La renuncia de Francisco Orrego a la presidencia del directorio de TVN es solo un capítulo más en las dificultades que enfrenta ese canal: navegar el cada vez más complejo panorama que rodea a la industria de la televisión abierta.

Ni el conflicto que arrastraba Orrego con el director ejecutivo del canal -una de las bases de su renuncia y cuya remoción no estaba en condiciones de imponer-, ni la discusión sobre los sueldos de sus ejecutivos o rostros, ni la eventual reestructuración de su operación o la manera de utilizar los fondos frescos provistos por el Estado, constituyen temas cuya solución podría modificar de manera sustantiva, ni menos permanente, el problema estructural que enfrenta TVN. Su carácter estatal solo agrava esa situación -rigidez en la negociación con los sindicatos, problemas para pagar sueldos de mercado, tensiones políticas en su gobernanza, entre otros- ni resolverlos es suficiente para eliminar esas dificultades.

Los problemas de TVN provienen de dos fuentes: la primera es la progresiva disolución del modelo de negocios -avisaje comercial- que permitió a la televisión abierta alcanzar sus pasados éxitos. La base de su sustento se ha ido trasladando progresivamente hacia plataformas digitales -Facebook y Google son los ejemplos más típicos-, algo que también está ocurriendo, con distintas particularidades, con otros medios, como los impresos y los radiales. Por esa razón, los ingresos de la televisión abierta son, proporcionalmente, cada vez más exiguos. A su vez, como la televisión abierta se definió como un medio que no exigiría un pago a sus espectadores -el Estado le entrega el espectro electromagnético que utiliza a cambio de esa gratuidad-, sus fuentes de ingresos se están extinguiendo. La segunda fuente de problemas de TVN proviene de la propia definición de su misión. El canal pretende ser un medio que entrega contenidos más allá del entretenimiento, sean estos educativos, cívicos o culturales, procurando hacerlo respetando los equilibrios políticos. Si bien su institucionalidad ha logrado evitar la captura unilateral por un sector político determinado, esta estructura de administración introduce una dificultad adicional a su capacidad para competir por audiencias que atraigan al escuálido avisaje que aún subsista.

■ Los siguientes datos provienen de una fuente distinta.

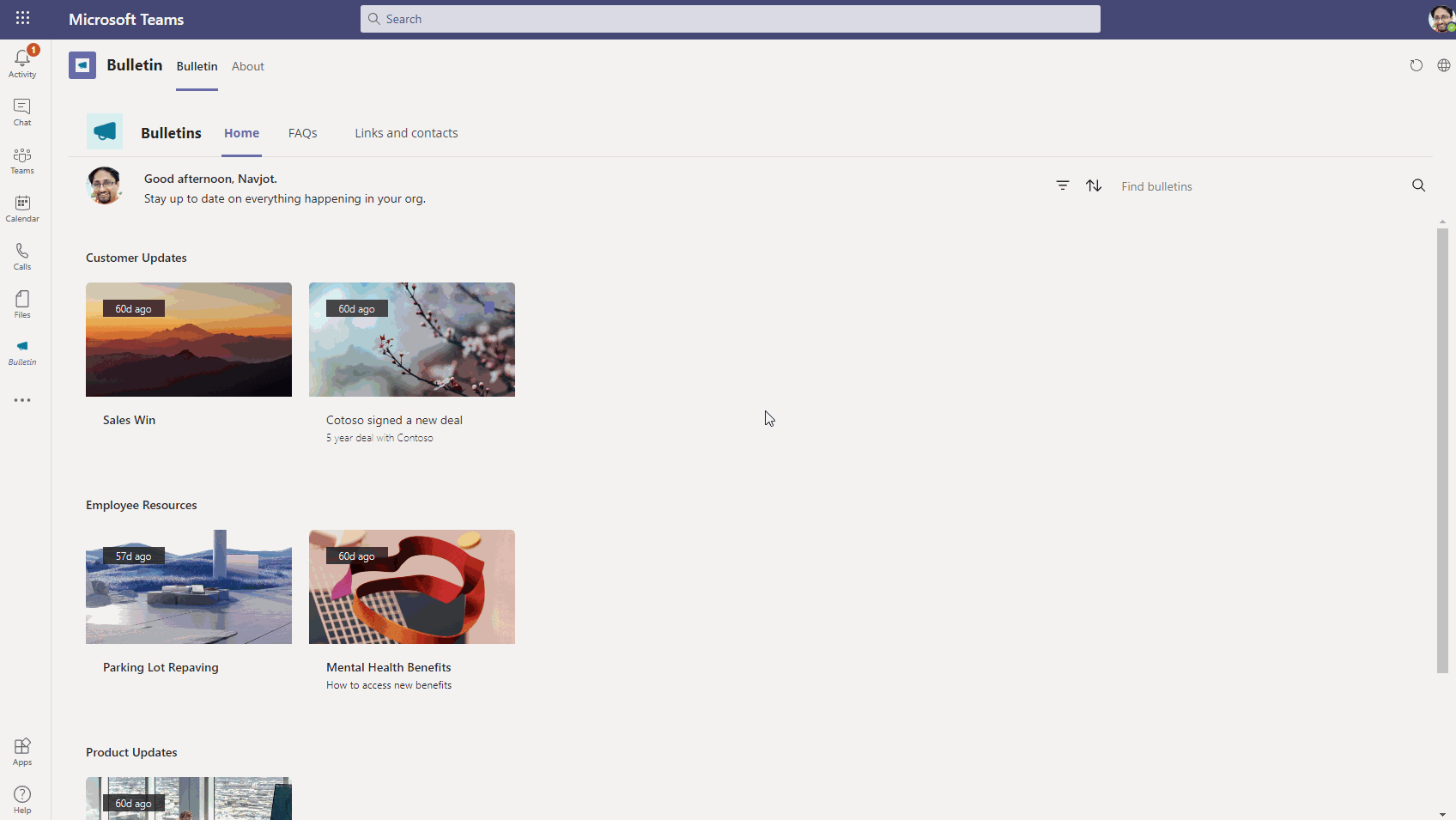Open the Calendar

(x=21, y=206)
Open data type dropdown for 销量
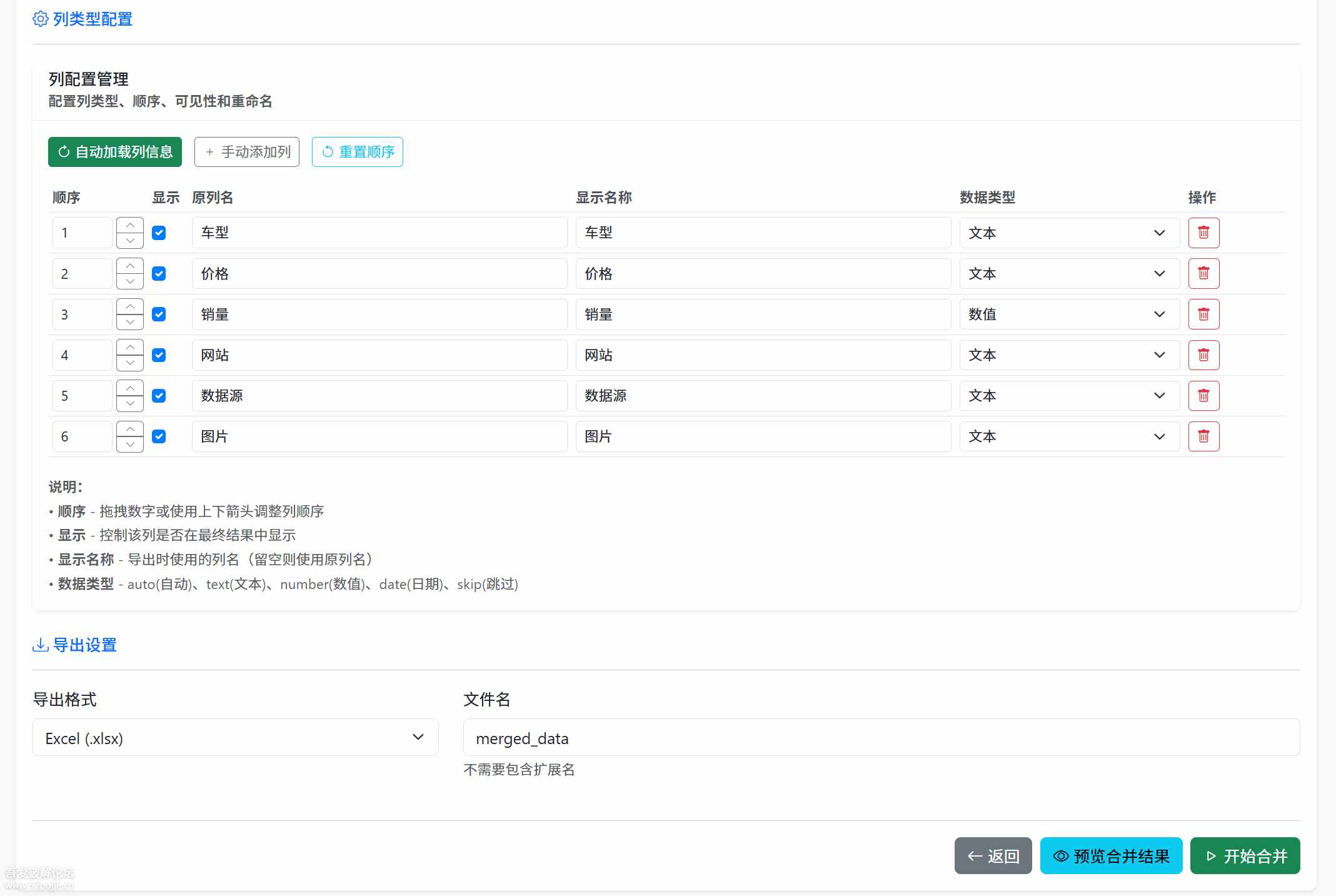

En otras palabras, TVN forma parte de una industria en permanente declive, pero su plano es aun más inclinado que el de sus competidores, debido a las rigideces de su administración y a los requerimientos de su misión. Toda la industria de contenidos está cambiando a pasos acelerados junto a las innovaciones en la tecnología digital, que modifican las plataformas desde las cuales estos se despliegan. En un escenario como ese, TVN, tal como fue concebida, no tiene futuro.

Si el Estado o la ciudadanía desean tener un medio cultural para ser difundido de manera abierta, con contenidos culturales de calidad, debe estar dispuesto a financiarlo directamente. Pero, junto con eso, debe aceptar la baja audiencia que ello atraiga.